#### [Selected extract]
--*--
Leach's Storm-petrel
Leach's Storm-petrel, Kilcummin Head, Mayo (Photo: Derek Charles)

Apart from an escaped Lesser White-fronted Goose at North Cave Wetlands (East Yorks) on 18th, the only wildfowl of note was the drake Black Scoter again off Blackdog (Aberdeenshire) on 18th.

The first of two notable raptors this week was a Short-toed Eagle at Vallee des Vaux Trinity (Jersey) on 20th, which follows a juvenile on nearby Guernsey in June 2006. Almost as notable, though no more accessible for most, was a small raptor on North Ronaldsay (Orkney) on 20th that was later identified as a first-summer male Lesser Kestrel. It remained to 21st and is the first record for Orkney and only the third for Scotland, following a male on Fair Isle in June 1987 and a female shot at Boyndlie (Aberdeenshire) in October 1897.

Lesser Kestrel
Lesser Kestrel, North Ronaldsay, Orkney (Photo: anon)

Following the "is it or isn't it" Red-necked Stint at Weir Wood Reservoir (East Sussex) earlier in the month, there was some scepticism over the claim of an odd-looking Temminck's Stint there this week. After it had been present for six days, thoughts turned to Least Sandpiper, but by 21st these thoughts had been upgraded to Long-toed Stint. Although showing only distantly (viewing will generally be at a good 600m!), the ID seems good and this is a hell of a blocker: the last twitchable bird was at Ballycotton (Cork) in June 1996 and for those with a purer British list, Saltholme (Cleveland) in August 1982. Apart from these two records, the only other was at Marazion (Cornwall) in June 1970.

Long-toed Stint
Long-toed Stint, Weir Wood Reservoir, East Sussex (Photo: Mickd)
--*--
Saved entries
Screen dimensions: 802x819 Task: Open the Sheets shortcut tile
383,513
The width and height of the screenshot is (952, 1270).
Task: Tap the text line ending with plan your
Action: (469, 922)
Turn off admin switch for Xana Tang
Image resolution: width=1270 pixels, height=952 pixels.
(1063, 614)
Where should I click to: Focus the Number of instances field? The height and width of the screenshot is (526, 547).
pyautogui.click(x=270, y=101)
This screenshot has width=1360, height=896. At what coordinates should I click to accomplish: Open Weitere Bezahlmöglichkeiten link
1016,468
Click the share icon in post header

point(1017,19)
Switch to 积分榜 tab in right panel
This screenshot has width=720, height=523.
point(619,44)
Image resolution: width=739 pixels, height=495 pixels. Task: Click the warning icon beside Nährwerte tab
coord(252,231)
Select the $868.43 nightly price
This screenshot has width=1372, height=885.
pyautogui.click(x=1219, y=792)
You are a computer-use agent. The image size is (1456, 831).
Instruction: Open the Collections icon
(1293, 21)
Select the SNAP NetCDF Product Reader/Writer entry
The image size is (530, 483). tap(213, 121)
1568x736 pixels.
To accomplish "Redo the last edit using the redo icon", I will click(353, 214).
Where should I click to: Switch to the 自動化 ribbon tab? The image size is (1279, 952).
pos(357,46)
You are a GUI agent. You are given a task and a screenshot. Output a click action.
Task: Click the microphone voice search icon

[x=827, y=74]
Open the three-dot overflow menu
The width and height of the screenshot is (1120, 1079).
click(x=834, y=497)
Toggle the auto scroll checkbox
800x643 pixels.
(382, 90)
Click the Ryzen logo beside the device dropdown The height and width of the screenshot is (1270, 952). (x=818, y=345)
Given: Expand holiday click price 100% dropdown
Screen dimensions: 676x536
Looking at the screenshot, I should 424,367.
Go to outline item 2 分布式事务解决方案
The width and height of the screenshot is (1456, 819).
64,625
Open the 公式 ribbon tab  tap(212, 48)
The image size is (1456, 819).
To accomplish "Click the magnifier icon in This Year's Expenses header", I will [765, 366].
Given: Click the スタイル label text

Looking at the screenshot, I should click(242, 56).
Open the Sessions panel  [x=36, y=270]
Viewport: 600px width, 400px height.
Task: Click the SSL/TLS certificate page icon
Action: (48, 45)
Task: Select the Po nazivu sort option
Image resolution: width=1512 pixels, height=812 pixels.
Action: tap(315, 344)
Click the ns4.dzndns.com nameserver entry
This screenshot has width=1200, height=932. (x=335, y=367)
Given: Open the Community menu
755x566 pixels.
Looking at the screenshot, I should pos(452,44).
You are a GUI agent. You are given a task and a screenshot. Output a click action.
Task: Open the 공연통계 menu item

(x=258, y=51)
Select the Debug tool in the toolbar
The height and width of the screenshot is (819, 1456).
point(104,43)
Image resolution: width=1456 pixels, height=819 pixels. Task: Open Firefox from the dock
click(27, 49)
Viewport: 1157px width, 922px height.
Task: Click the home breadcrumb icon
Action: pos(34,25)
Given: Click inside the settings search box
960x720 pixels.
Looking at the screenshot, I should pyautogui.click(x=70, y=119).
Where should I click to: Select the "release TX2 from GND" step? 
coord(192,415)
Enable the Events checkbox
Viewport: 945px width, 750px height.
--*--
#### [Set problem A]
In the bird report, what was the small raptor on North Ronaldsay later identified as?
#### [Set problem B]
From the bird report, extract word for word the stretch from "The first of" through "Orkney (Photo: anon)".

#### [Written answer A]
A first-summer male Lesser Kestrel.

#### [Written answer B]
The first of two notable raptors this week was a Short-toed Eagle at Vallee des Vaux Trinity (Jersey) on 20th, which follows a juvenile on nearby Guernsey in June 2006. Almost as notable, though no more accessible for most, was a small raptor on North Ronaldsay (Orkney) on 20th that was later identified as a first-summer male Lesser Kestrel. It remained to 21st and is the first record for Orkney and only the third for Scotland, following a male on Fair Isle in June 1987 and a female shot at Boyndlie (Aberdeenshire) in October 1897.

Lesser Kestrel
Lesser Kestrel, North Ronaldsay, Orkney (Photo: anon)